The graveyard was abuzz with moldy anticipation of the Lonesome Christmas party.
"It's highly inappropriate, that's what it is," said Esther. "I suppose it's better than that horrible Mavis Sand woman barbecuing again. And how is it that she's still alive, anyway? She's older than I am."
"Than dirt, you mean?" said Jimmy Antalvo, whose faceprint was still embedded in a telephone pole on the Pacific Coast Highway, where he'd hit it at age nineteen.
"Please, child, if you must be rude, at least be original," said Malcolm Cowley. "Don't compound the tedium with cliche."
"My wife used to put a layer of hot Italian sausage between every layer of cheese and noodles," said Arthur Tannbeau. "Now, that was some good eatin'."
"Sort of explains the heart attack, too, doesn't it?" said Bess Leander. Being poisoned had left a bitter taste in her mouth that seven years of death could not wash away.
"I thought we agreed not to talk about COD guilt," said Arthur. "Didn't we agree on that?" COD was shorthand of the dead for Cause of Death.
"We did agree," said Marty in the Morning.
"I do hope that they sing 'Good King Wenceslas, " said Esther.
"Shut the fuck up about 'Good King Wenceslas, would you?

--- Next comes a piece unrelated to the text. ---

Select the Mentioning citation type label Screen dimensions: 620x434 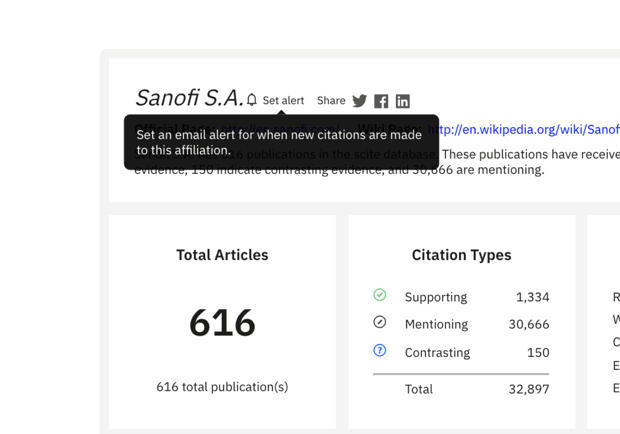(x=436, y=324)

No one knows the words to 'Good King Wenceslas, no one ever has."
"My, my, the new guy is cranky," said Warren Talbot, who had once been a painter of landscapes but after liver failure at seventy was fertilizing one.
"Well, it's gonna be a great party to listen to," said Marty in the Morning. "Did you hear the constable's wife talking about Armageddon? She's definitely taking a cruise down the Big Nutty."
"I am not!" shouted Molly, who had come down to the basement to help Lena clear space in the two refrigerators for the salads and desserts that they had yet to unload.
"Who are you talking to?" said Lena, a little frightened at the outburst.
"I think I've made my point," said Marty in the Morning.